**Instructions for the task**
Word for word, quote the lines from the one containing "Image resolution: width=921" to the end of the entries below, including both. Leave pictures out.
--- Entries supplied Enclosed Below ---
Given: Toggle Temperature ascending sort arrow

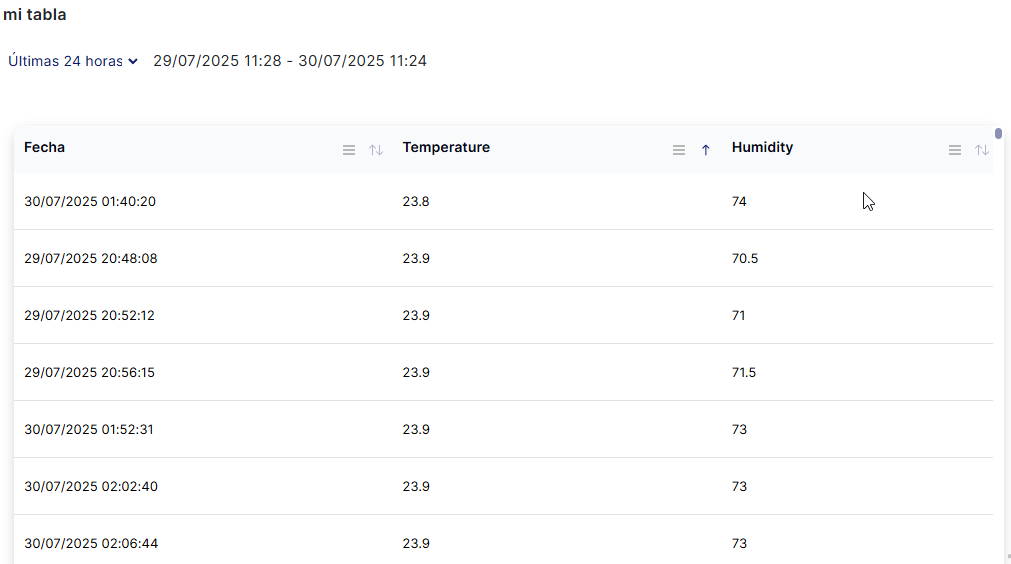Looking at the screenshot, I should tap(706, 150).
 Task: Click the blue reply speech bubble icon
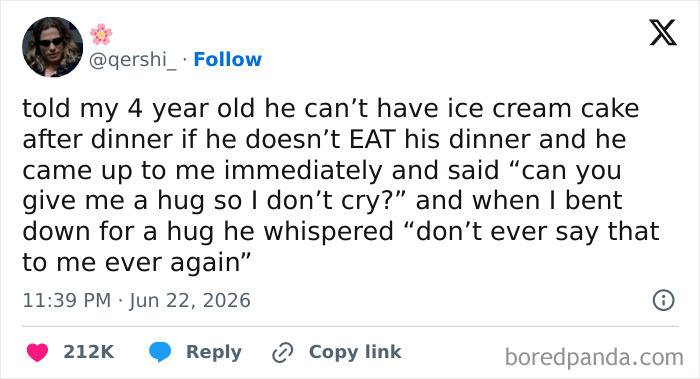pyautogui.click(x=160, y=352)
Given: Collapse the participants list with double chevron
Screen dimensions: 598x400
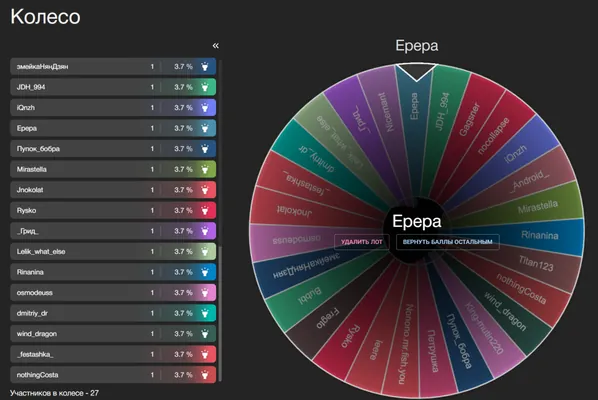Looking at the screenshot, I should 216,46.
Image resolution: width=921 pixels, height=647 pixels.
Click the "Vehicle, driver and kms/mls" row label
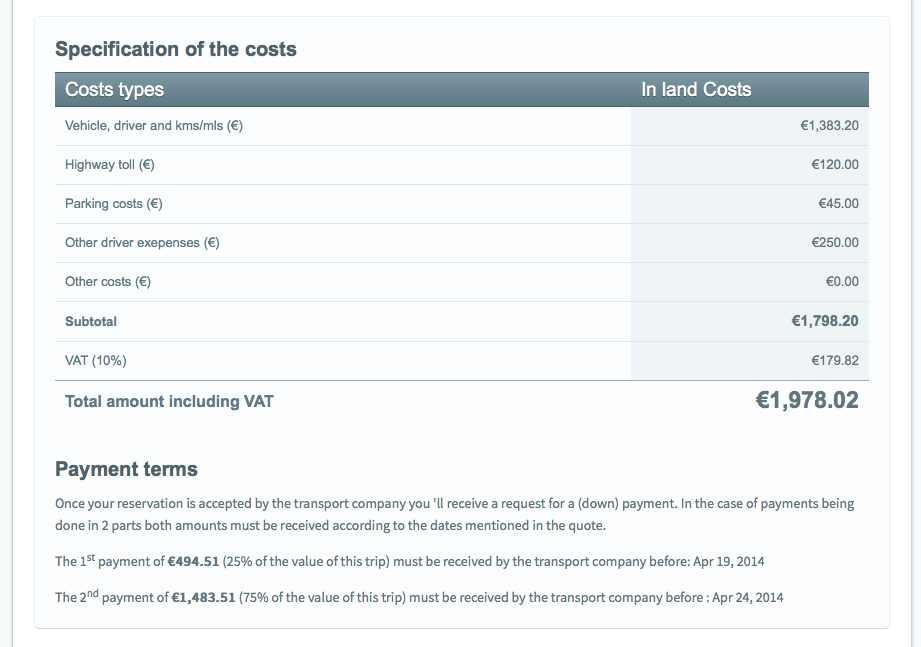pyautogui.click(x=155, y=126)
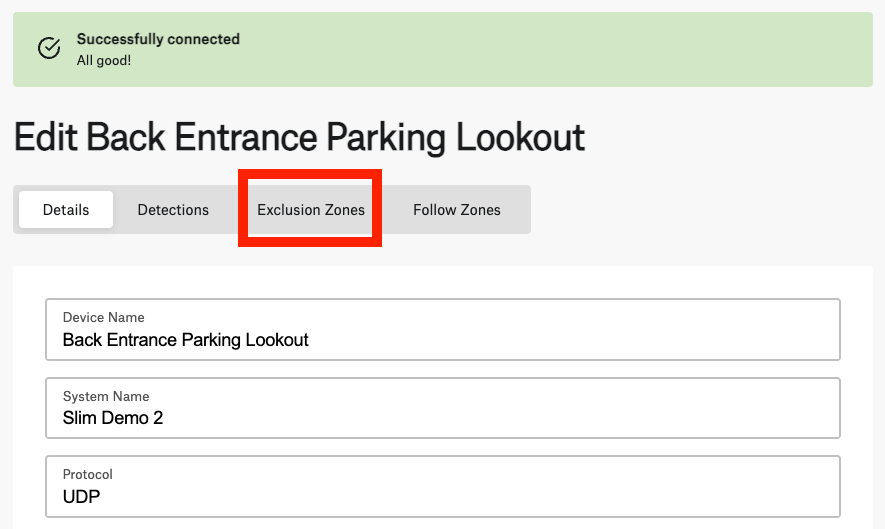Click the "System Name" label text

pos(106,396)
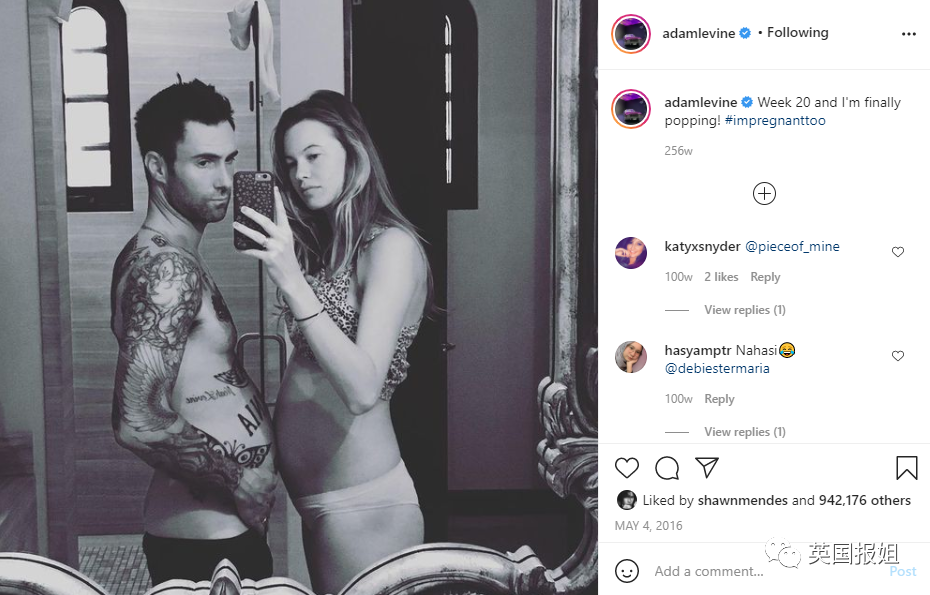Image resolution: width=930 pixels, height=595 pixels.
Task: Like katyxsnyder's comment heart
Action: coord(898,252)
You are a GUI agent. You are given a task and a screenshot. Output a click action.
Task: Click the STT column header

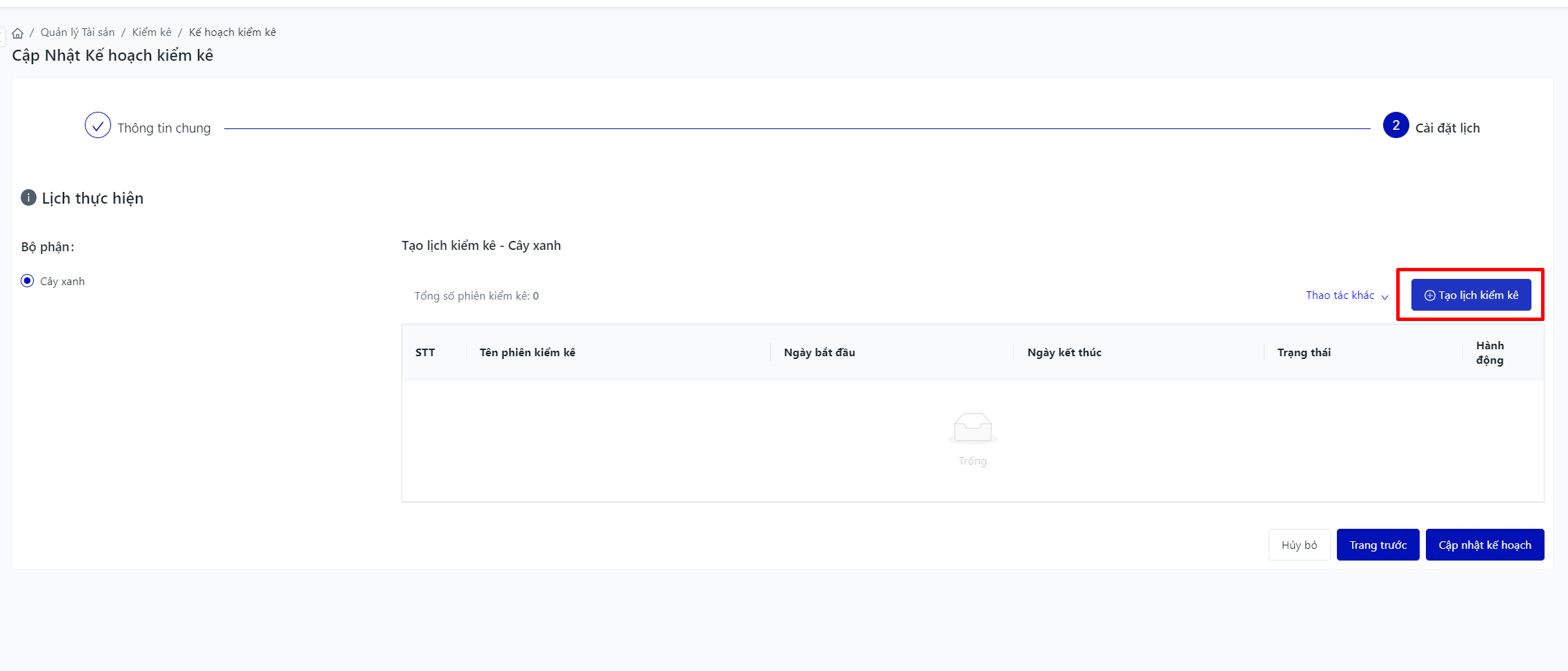coord(425,353)
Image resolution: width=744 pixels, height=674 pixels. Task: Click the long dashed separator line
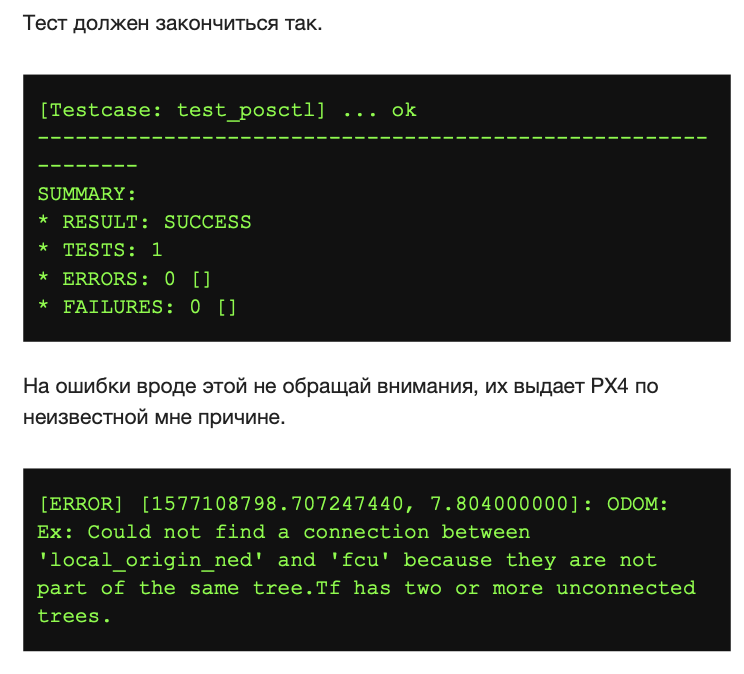[x=372, y=138]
--- End of Enclosed Entries supplied ---
**Written reply**
Image resolution: width=921 pixels, height=647 pixels.
Click the "Vehicle, driver and kms/mls" row label
pyautogui.click(x=155, y=126)
Click the "System Name" label text

pos(106,396)
Image resolution: width=930 pixels, height=595 pixels.
Task: Like katyxsnyder's comment heart
Action: coord(898,252)
You are a GUI agent. You are given a task and a screenshot. Output a click action.
Task: Click the STT column header

coord(425,353)
Image resolution: width=744 pixels, height=674 pixels. Task: Click the long dashed separator line
[x=372, y=138]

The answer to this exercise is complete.